The 'Other' Victims of Slavery
As someone whose own ancestors faced similar fates on Caribbean sugar plantations, I have no kind words for those who, claiming God as their wingman, brutalized my people. So I hope you won't be shocked when I say that slavery had two victims: the humans who were trafficked, brutalized and discarded like thrash when they were no longer economic assets...and the humans who, reducing themselves to a state lower than animals, treated Black people in this way.
I use animals as a point of reference because animals when they kill do so to eat, in the same way humans consume beef or chicken. Enslavers on the other hand killed and mutilated for economic greed and to exert power. They deceived (once Issac Riley the plantation owner rewarded Josiah's faithfulness by duping him after he had paid an agreed-upon sum for his freedom).

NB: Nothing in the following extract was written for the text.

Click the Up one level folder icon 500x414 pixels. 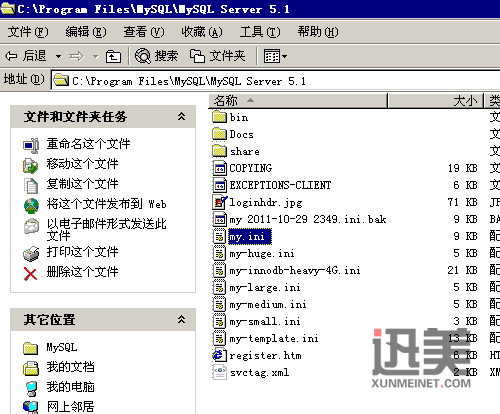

They bred in themselves a callous disregard for humans they deemed inferior, that caused pains for generations hence. They deprived themselves of --to use Lady Macbeth's term-- "the milk of human kindness". Josiah Henson used that same reference in his autobiography.
Casting aside the capacity with which God imbued them to "loose the bands of wickedness, to undo the heavy burdens, and to let the oppressed go free, and (to) break every yoke (Isaiah 58:6), they resorted to a cruelty no animal can muster. In so doing, they lost out on the opportunity the prophet Micah (6:8) offers to "do justice, and to love kindness, and to walk humbly with (their) God." And so Marie-Josephe dite Angelique, an enslaved Black woman in Quebec was hanged on orders of the Court in 1734, after being arrested and tortured for setting fire to Montreal buildings in her attempt to escape slavery. So the world is bestowed with the pernicious legacy of belief in racial hierarchy and White supremacy (and I don't mean just by the Klu Klux Klan).

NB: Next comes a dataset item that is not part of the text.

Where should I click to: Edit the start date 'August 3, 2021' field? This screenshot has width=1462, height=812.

If still we are tempted to say "Oh, that was then. Today is different", let's consider the heartlessness of South African apartheid; the footage of Rodney King almost beaten to death by White police officers, subsequently deemed innocent; the number of Black men shot--even in the back--by White police officers subsequently absolved of wrongdoing. Let's think of people like Nova Scotia's Viola Desmond (now gracing a Canadian stamp) fined for sitting in the 'Whites-Only' section of her local movie theater. Indeed, let's think of Canada's own "long shadow" of slavery that, in the words of historian Afua Cooper, has spawned our collective "erasure of Blackness" from important portions of our history.
From Slavery to Today
Black History Month is an opportunity to recount tales of survivors like Josiah Henson. But it's more than that. It's a time to honor Christians like the Quakers, who did not participate in slavery and who were the first religious group in the English colonies to formally protest it. Let us ask ourselves, if they could recognize the evils of slavery and eschew its rewards, what prevented others from doing the same? What drove White anti-slavery champions like Moravian Baptist preachers who came to the Caribbean to pronounce what some were trying to hide from enslaved Blacks--that they were free. Why were these men and women willing to pay with their lives, as some did?
It's our answer to these questions that will advance us as a human race. For if we are unable to understand our potential for doing Right alongside our potential for greed and callousness, we will miss the continued impact of slavery's legacy. And we will miss the power we together have to end it.
That would be a very sad day indeed.